Сытин рванул дверь и вскочил в квартиру. В полумраке коридора стоял второй. Высокий, крепко сколоченный, в руке у него блестел нож.
— Уйди от греха, мусор, — выдавил он, — уйди!
— Дернешься — застрелю, — Сытин повел стволом пистолета.
В квартиру ворвался Сережа.
— Ну, — твердо сказал Леня, — брось нож, — и спрятал пистолет. А человек медленно пятился к дверям комнаты.
И тогда Сытин прыгнул ему навстречу.
— Леня! — услышал он крик Сергея, увидел руку с ножом. И блеск его увидел, безжалостно яркий в этом полумраке. И чужую руку почувствовал в захвате, и мышцы предельно напряженные, и свою молодую силу, помноженную на злость, ощутил.
Нож упал на пол. Стал тусклым и нестрашным, а человек закричал от боли и ослаб.
Сытин оттолкнул его.
— К стене!
А по лестнице топот ног. Вбежали в квартиру трое милиционеров.
Бобакову дали понюхать нашатырь. И когда он закрутил головой, кашляя, надели наручники.
— Так, граждане уголовники, — Сергей посмотрел на Бобакова и того, второго, стоящего у стены, шевелящего за спиной скованными руками. — Так. Зови понятых, Ступин.
Сержант вышел, а они прошли в комнату.
Чего здесь только не было. Два магнитофона японских, несколько хрустальных ваз, две дубленки — мужская и женская, раскрытые чемоданы с вещами.
— Ты только, Бобаков, не уверяй меня, что все это тебе подарили.
Бобаков молчал. Второй, коротко стриженный, в кожаной, чуть тесноватой куртке, в джинсах совсем новых и необмятых, но в черных стоптанных ботинках, не вязавшихся с этой модной курткой и отличными джинсами, стоял в углу.
— Вот, — милиционер протянул Сереже пачку денег и бумажку.
— Так, гражданин Лосев, — присвистнул Сергей, — справка об освобождении. Здесь же проставлено место жительства: Псковская область. И освободились вы всего месяц назад. Значит, решили красиво пожить в столице?
***
Наумов приехал в отделение, когда задержанных и вещи доставили туда.

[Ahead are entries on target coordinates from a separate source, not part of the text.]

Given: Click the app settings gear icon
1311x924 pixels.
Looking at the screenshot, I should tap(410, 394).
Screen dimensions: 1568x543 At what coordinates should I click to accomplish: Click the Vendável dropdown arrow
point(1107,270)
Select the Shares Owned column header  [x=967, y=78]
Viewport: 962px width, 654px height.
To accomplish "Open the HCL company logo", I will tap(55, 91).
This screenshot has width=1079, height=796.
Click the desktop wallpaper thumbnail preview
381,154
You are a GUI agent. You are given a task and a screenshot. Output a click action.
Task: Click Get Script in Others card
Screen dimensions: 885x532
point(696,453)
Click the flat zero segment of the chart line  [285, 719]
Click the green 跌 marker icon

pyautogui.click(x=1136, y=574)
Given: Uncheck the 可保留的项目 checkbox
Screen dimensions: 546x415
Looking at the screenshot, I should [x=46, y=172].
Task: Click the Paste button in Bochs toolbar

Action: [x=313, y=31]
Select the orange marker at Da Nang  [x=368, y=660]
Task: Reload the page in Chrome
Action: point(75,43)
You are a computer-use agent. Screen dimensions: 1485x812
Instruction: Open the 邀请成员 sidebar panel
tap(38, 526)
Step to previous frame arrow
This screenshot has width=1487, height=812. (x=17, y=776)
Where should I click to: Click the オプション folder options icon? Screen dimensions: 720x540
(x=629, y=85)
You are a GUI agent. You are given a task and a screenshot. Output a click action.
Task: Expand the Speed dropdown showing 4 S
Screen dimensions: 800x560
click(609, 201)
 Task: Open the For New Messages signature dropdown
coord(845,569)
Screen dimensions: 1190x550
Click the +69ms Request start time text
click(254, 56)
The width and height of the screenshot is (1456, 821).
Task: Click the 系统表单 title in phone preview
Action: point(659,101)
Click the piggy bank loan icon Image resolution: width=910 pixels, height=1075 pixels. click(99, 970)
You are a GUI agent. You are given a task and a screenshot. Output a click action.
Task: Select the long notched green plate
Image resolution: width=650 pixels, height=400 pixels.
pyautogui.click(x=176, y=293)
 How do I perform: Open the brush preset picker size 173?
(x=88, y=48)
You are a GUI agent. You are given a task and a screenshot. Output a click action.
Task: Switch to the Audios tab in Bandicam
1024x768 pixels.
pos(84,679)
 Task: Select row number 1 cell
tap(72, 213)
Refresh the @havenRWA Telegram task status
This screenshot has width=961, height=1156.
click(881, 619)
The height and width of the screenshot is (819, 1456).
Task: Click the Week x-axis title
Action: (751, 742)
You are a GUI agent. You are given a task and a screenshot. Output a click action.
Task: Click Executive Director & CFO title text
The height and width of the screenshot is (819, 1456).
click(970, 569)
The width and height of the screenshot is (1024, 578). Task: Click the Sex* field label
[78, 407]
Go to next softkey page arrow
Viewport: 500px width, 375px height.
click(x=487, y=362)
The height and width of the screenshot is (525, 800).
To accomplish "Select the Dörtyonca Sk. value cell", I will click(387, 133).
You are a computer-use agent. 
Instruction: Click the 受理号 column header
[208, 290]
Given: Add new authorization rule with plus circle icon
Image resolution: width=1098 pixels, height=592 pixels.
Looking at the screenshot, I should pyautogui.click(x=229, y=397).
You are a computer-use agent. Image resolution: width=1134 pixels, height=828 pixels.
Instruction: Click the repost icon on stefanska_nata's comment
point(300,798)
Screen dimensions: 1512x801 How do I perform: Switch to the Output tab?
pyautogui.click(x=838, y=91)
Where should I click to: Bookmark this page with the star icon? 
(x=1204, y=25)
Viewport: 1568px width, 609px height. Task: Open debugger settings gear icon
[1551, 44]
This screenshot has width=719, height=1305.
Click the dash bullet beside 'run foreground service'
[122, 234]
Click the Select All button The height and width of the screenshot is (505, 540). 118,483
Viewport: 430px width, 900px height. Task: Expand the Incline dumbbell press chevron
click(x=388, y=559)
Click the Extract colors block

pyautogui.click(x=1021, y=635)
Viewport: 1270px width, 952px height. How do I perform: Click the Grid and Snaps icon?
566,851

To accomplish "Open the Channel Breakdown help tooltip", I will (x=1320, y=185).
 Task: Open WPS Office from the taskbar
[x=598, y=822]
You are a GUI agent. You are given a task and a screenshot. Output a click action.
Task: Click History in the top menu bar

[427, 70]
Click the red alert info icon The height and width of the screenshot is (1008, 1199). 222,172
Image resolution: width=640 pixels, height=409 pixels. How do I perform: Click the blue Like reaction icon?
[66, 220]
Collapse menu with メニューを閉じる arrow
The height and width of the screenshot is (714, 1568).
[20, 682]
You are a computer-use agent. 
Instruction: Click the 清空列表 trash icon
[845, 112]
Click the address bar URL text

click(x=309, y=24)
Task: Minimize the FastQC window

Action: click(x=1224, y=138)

И кого здесь только не было! И начальник, и его заместитель, и два работника МУРа.
Леня сидел в кабинете заместителя и пил кофе. Увидев Олега, он встал.
— Товарищ майор, подозреваемый Бобаков задержан.
— Сиди, пей кофе.
Заместитель по оперативной части, совсем молодой, худенький капитан подошел, протянул руку.
— Ковалев.
— Наумов.
— Мы хотим вашему руководству письмо направить о мужественном поведении лейтенанта Сытина.
— Хорошее дело. А у вас сегодня столько начальства, — усмехнулся Наумов, — прямо народные гулянья.
— Что поделаешь, у победы много родителей, а поражение — всегда сирота.
— Весьма афористично объяснили.
Леня не слушал их, он пил кофе, переживая заново все случившееся. Вот об этом он мечтал, когда шел в школу милиции. Так почему же у него нет радостного ощущения победы, которое испытывают герои увиденных им фильмов, а есть только усталость и гулкая пустота?
В машине Олег сказал:
— Поздравляю с боевым крещением. Но в следующий раз подобные операции рекомендую проводить в полном соответствии с инструкцией.
Леня молчал.
— Хоть ты и герой, но тебе надо найти Чернова.
— Из газеты?
— Да. Он нам нужен завтра. Для разговора с этим Бобаковым.
— Найду.
В управлении их ждал Прохоров. Он сидел в кабинете и читал книгу Бурмина «Поиск».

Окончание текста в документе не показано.